3. Zustellung gegen Empfangsschein an:
- Stadt Zürich, Soziale Dienste, Rechtsdienst SOD
- Sozialversicherungsanstalt des Kantons Zürich, IV-Stelle
- Bundesamt für Sozialversicherungen
sowie an:
- Gerichtskasse (im Dispositiv nach Eintritt der Rechtskraft)
4. Gegen diesen Entscheid kann innert 30 Tagen seit der Zustellung beim Bundesgericht Beschwerde eingereicht werden (Art. 82 ff. in Verbindung mit Art. 90 ff. des Bundesgesetzes über das Bundesgericht, BGG). Die Frist steht während folgender Zeiten still: vom siebten Tag vor Ostern bis und mit dem siebten Tag nach Ostern, vom 15. Juli bis und mit 15. August sowie vom 18. Dezember bis und mit dem 2. Januar (Art. 46 BGG).
Die Beschwerdeschrift ist dem Bundesgericht, Schweizerhofquai 6, 6004 Luzern, zuzustellen.

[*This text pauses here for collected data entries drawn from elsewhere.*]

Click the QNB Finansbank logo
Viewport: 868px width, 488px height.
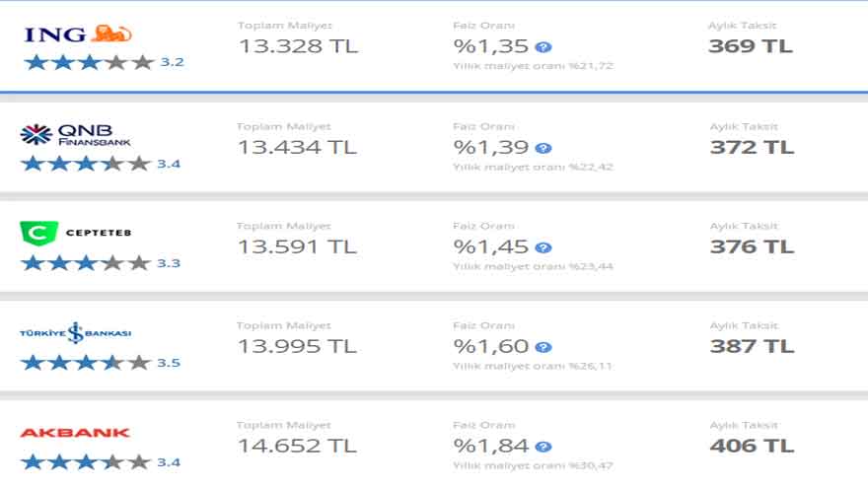(75, 134)
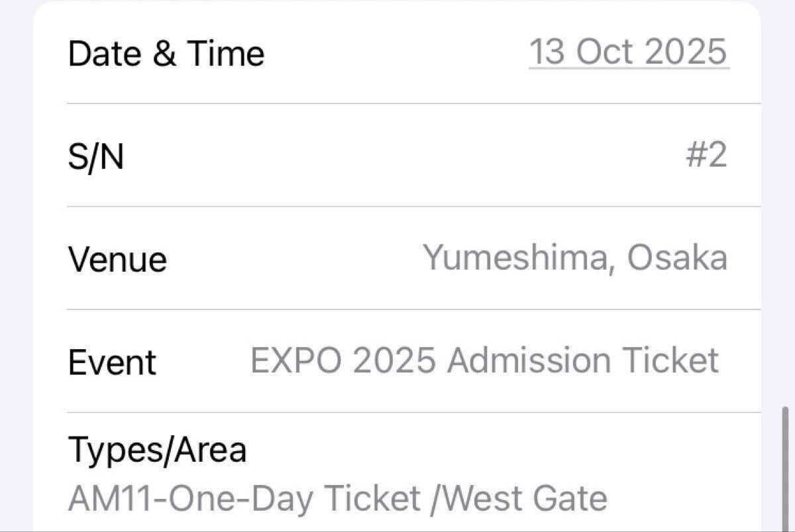Click the Event label
Screen dimensions: 795x532
tap(112, 362)
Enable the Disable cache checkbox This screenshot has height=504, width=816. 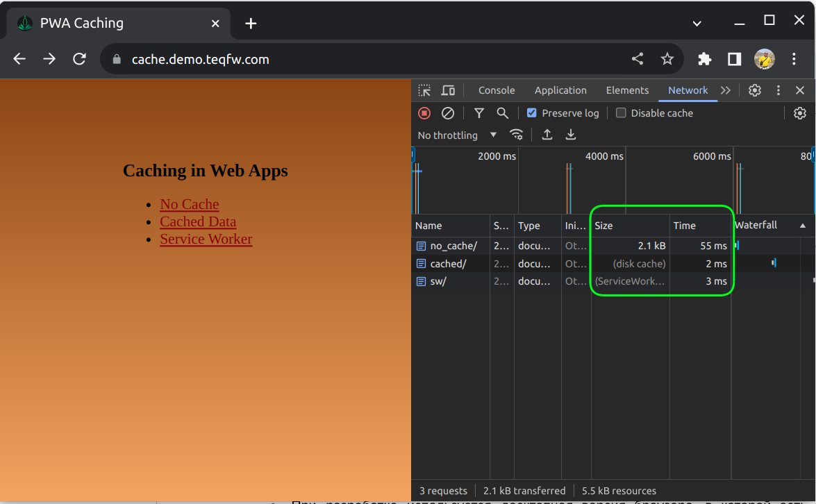(x=621, y=113)
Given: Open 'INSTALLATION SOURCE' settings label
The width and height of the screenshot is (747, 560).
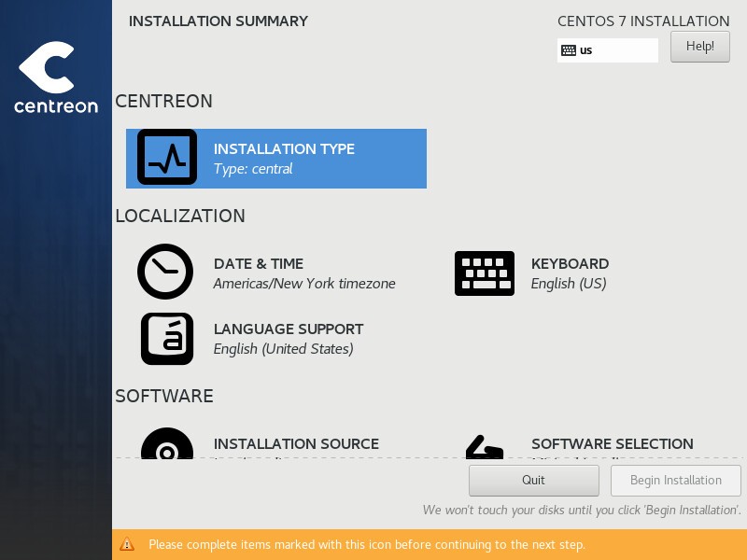Looking at the screenshot, I should (x=296, y=443).
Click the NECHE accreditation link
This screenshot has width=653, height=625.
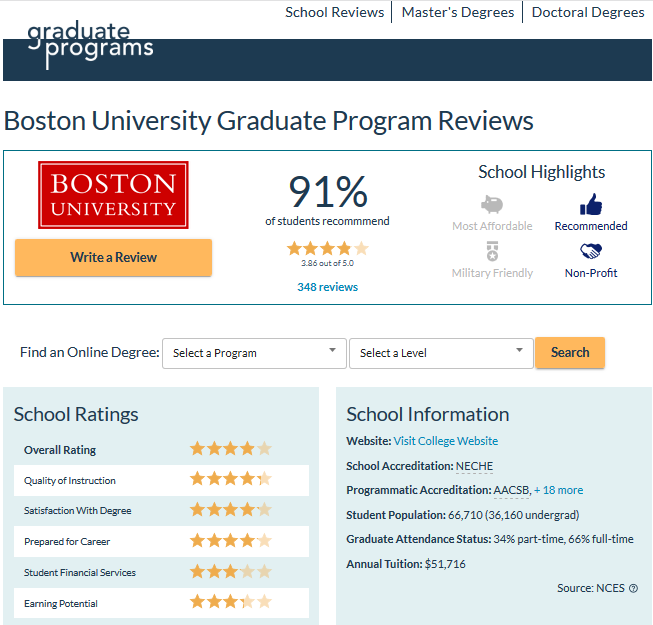point(474,466)
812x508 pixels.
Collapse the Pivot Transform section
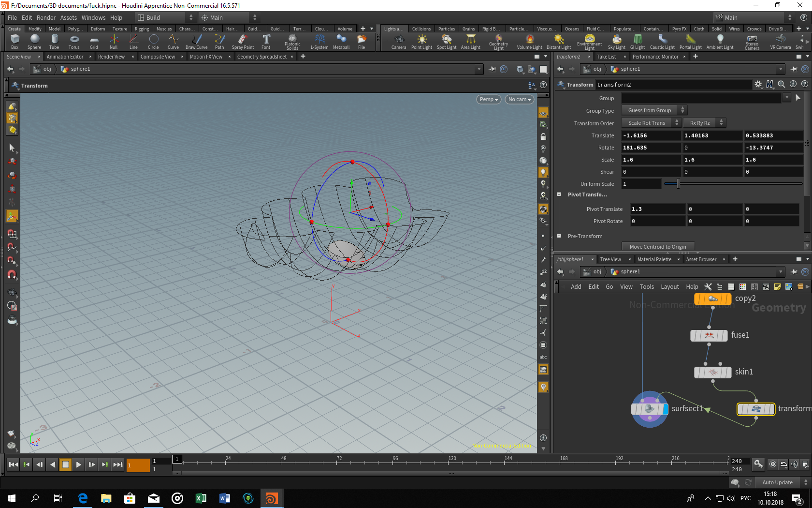(x=559, y=194)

Die Beschwerdeschrift hat die Begehren, deren Begründung mit Angabe der Beweismittel und die Unterschrift des Beschwerdeführers oder seines Vertreters zu enthalten; der angefochtene Entscheid sowie die als Beweismittel angerufenen Urkunden sind beizulegen, soweit die Partei sie in Händen hat (Art. 42 BGG).